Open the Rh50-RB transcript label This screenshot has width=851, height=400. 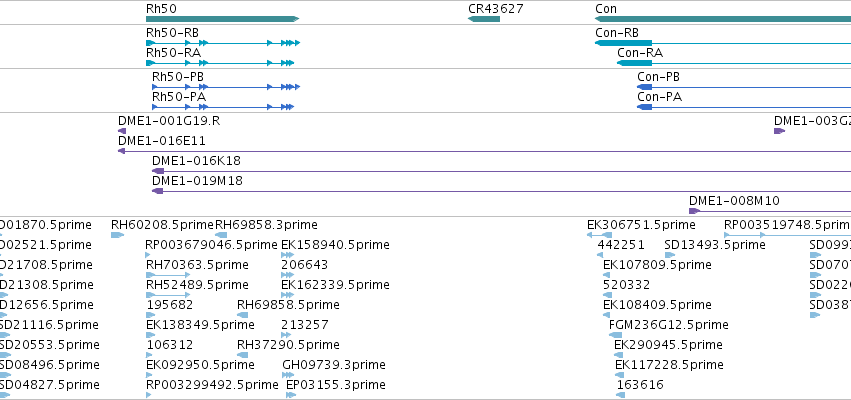(x=172, y=33)
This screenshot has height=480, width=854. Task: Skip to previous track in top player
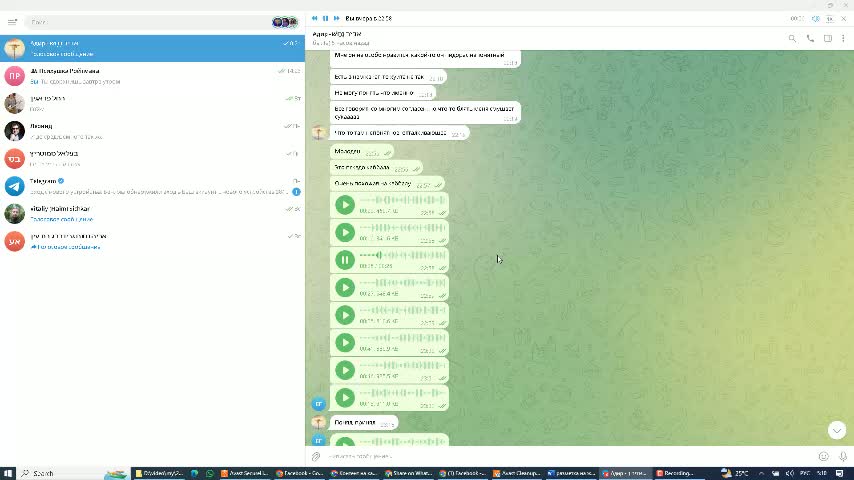tap(314, 18)
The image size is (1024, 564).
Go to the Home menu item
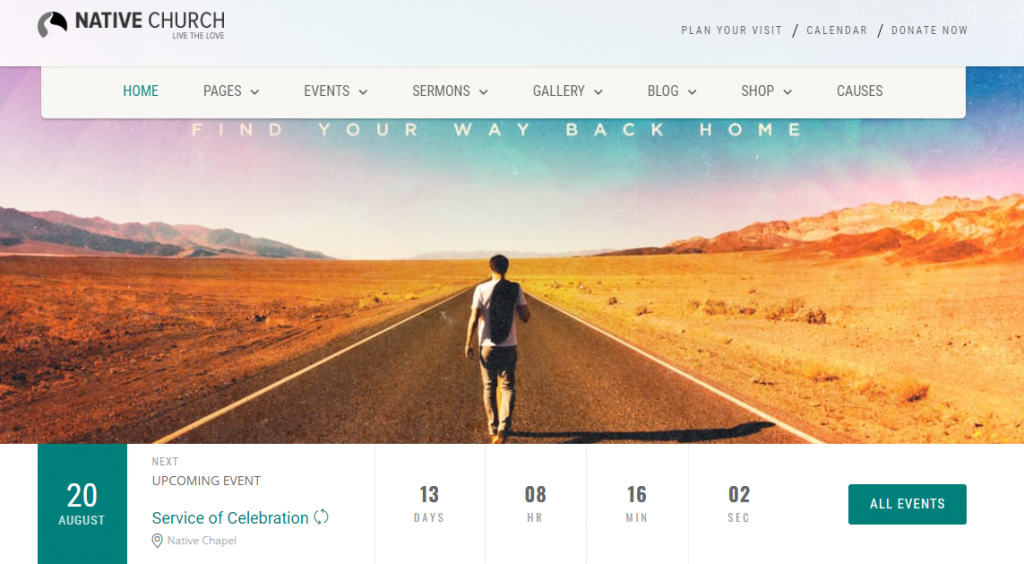tap(140, 91)
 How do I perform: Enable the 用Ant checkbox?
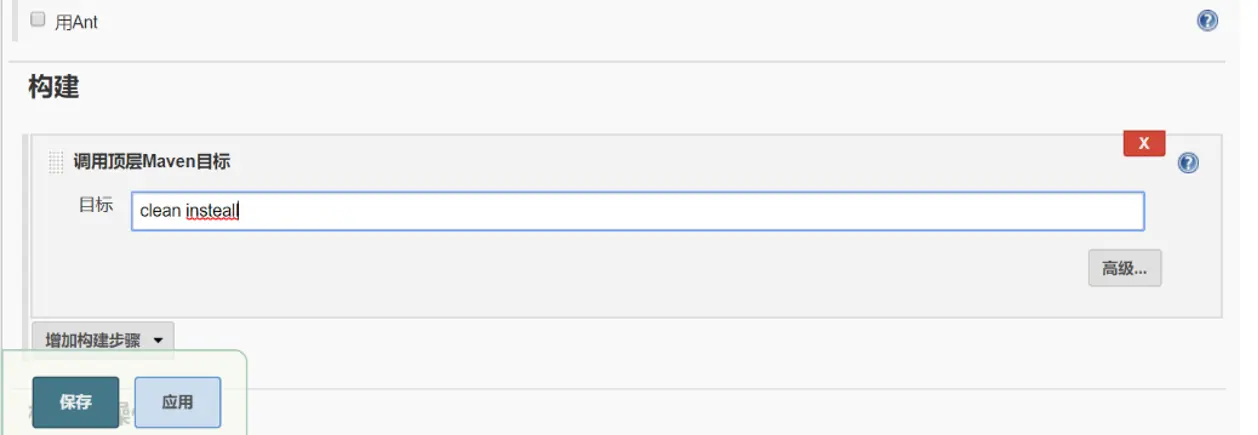(x=38, y=20)
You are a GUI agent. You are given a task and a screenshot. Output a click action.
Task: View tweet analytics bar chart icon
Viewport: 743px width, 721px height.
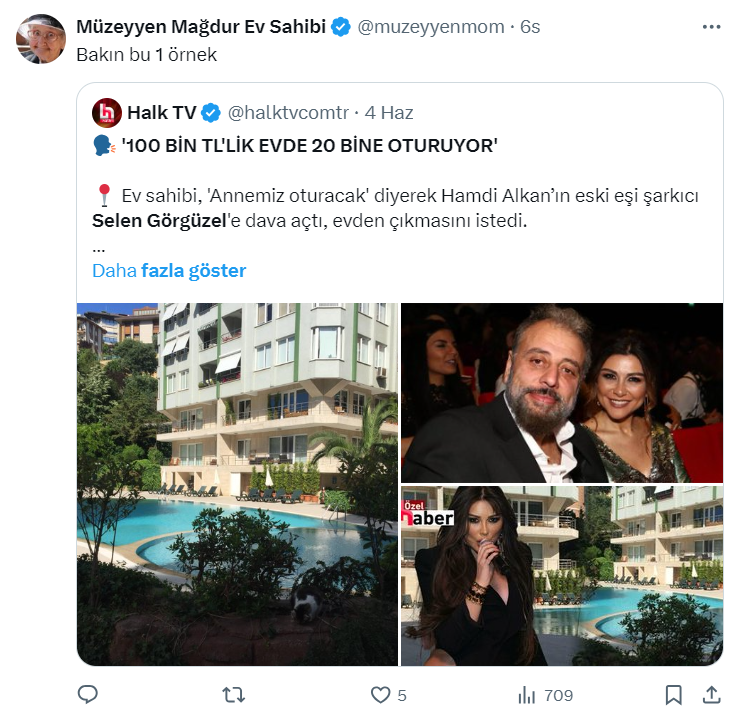pos(527,694)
──────
## ACTIVITY
Transcribe exactly, and only, the lines from the line with "Go to the Home menu item" through the last line of the records, inclusive; the pictures do not belong in the copy.

## WRITTEN ANSWER
Go to the Home menu item
tap(140, 91)
 How do I perform: Enable the 用Ant checkbox?
(x=38, y=20)
You are a GUI agent. You are given a task and a screenshot. Output a click action.
Task: View tweet analytics bar chart icon
Viewport: 743px width, 721px height.
pos(527,694)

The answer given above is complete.